> Yapılacak görevler:
1. Thoreau hakkındaki metnin "Henry Thoreau üniversiteden çıktığında" diye başlayan paragrafını ana bilgileri koruyarak madde madde kısaltın.
2. Aşağıdaki (a), (b) ve (c) ifadelerinin Thoreau hakkındaki metinle uyuşup uyuşmadığını evet ya da hayır ile belirtin. Her yanıta metnin belirleyici sözlerini aynen alıntılayarak ekleyin.
(a) Emerson partiyi, Thoreau üniversitede muhteşem bilgiler edindiği için verdi.
(b) Emerson'a göre üniversite, Thoreau'nun zekâsını yok etmeyi başaramadı.
(c) Emerson eğitim sistemini bir "kurnaz strateji" olarak niteler.
3. Lütfen Thoreau hakkındaki metnin devamını, son cümleden sonrasından başlayarak yazın.

BOYUN EĞMEME GÜNAHI

Henry Thoreau üniversiteden çıktığında Emerson'un bu olayı kutlamak için büyük bir parti verdiği söylenir. Ve o katılımcılara şunu söylemiştir: "Bu partiyi Thoreau üniversitede muhteşem bilgiler edindiği için değil, üniversiteden geri gelebildiği ve hâlâ zeki kalabildiği için veriyorum. Üniversite onun zekâsını yok etmeyi başaramamıştır. Üniversite başaramadı, o yüzden bu partiyi veriyorum! Bu genç adama adına eğitim sistemimiz denilen tüm bu kurnaz stratejiden kurtulduğu basit gerçeği yüzünden saygı duyuyorum"

> Veri kümesinden kesit:
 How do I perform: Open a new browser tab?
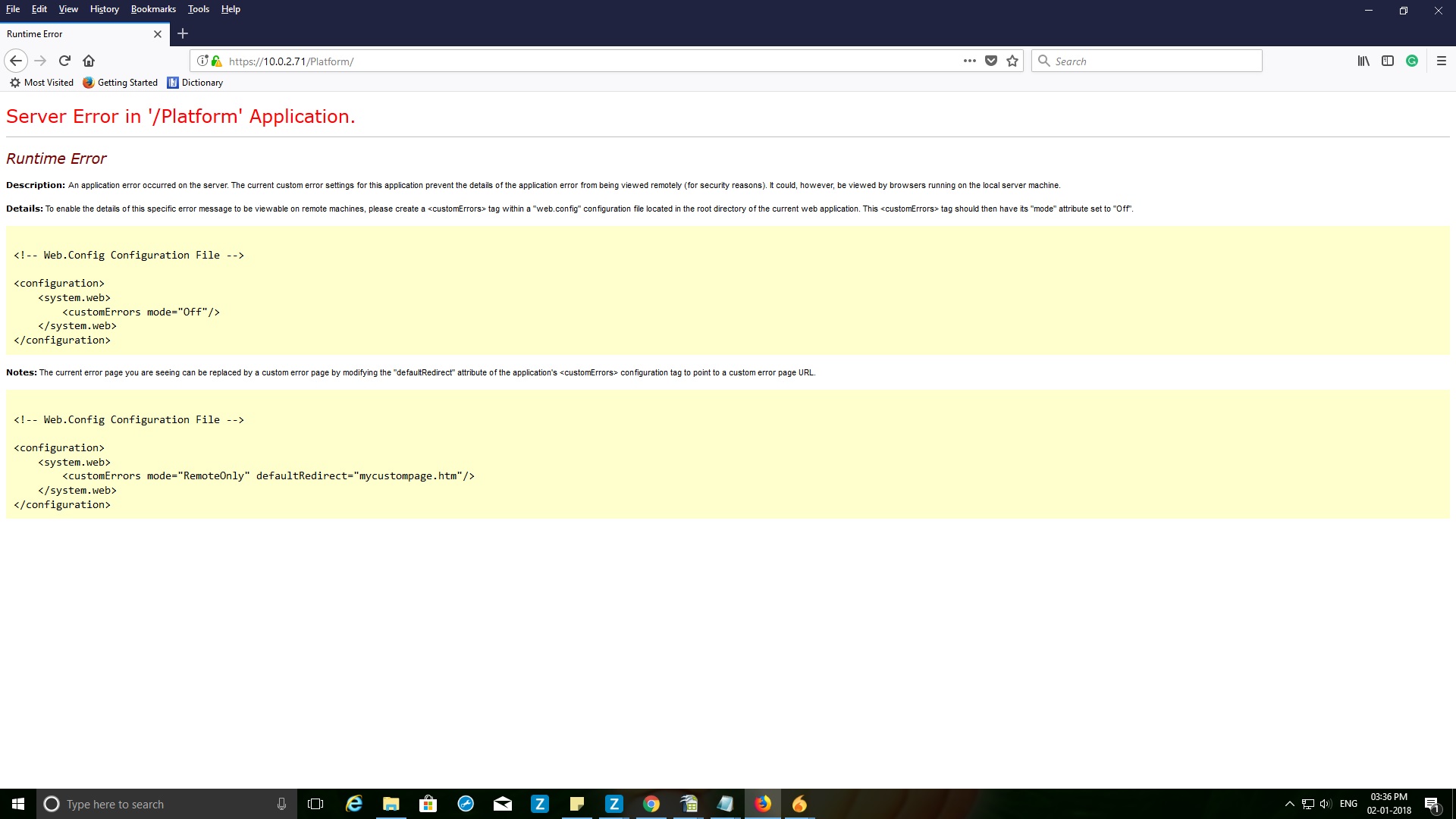click(183, 33)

> Alıştırma sonuçları:
1.
- Thoreau üniversiteden çıktığında Emerson'un bunu kutlamak için büyük bir parti verdiği söylenir.
- Emerson katılımcılara partinin sebebini açıklar. Sebep, Thoreau'nun üniversitede muhteşem bilgiler edinmesi değildir. Thoreau'nun üniversiteden geri gelebilmesi ve hâlâ zeki kalabilmesidir.
- Emerson'a göre üniversite Thoreau'nun zekâsını yok etmeyi başaramamıştır.
- Emerson, eğitim sistemi denilen kurnaz stratejiden kurtulduğu için bu genç adama saygı duyar.

2.
(a) Hayır: "Bu partiyi Thoreau üniversitede muhteşem bilgiler edindiği için değil"
(b) Evet: "Üniversite onun zekâsını yok etmeyi başaramamıştır."
(c) Evet: "adına eğitim sistemimiz denilen tüm bu kurnaz stratejiden"

3.
Zekâ basit olarak karşılık verebilme becerisi demektir çünkü hayat bir akıştır. Farkında olmalı ve senden ne istendiğini görebilmelisin, meydan okuma nedir? Zeki insan koşulların gereklerine göre davranır ve aptalsa önceden oluşturulmuş cevaplara göre davranır. Bu cevaplar Buda'dan, Krishna'dan, ya da İsa'dan gelebilir, o her zaman etrafında "kutsal metinler" taşır. O kendisine güvenmekten korkar. Zeki insan kendi içsel bakışına güvenir. O kendi varlığına güvenir. O kendisini sever ve saygı duyar. Zeki olmayan insan başkalarına saygı duyar.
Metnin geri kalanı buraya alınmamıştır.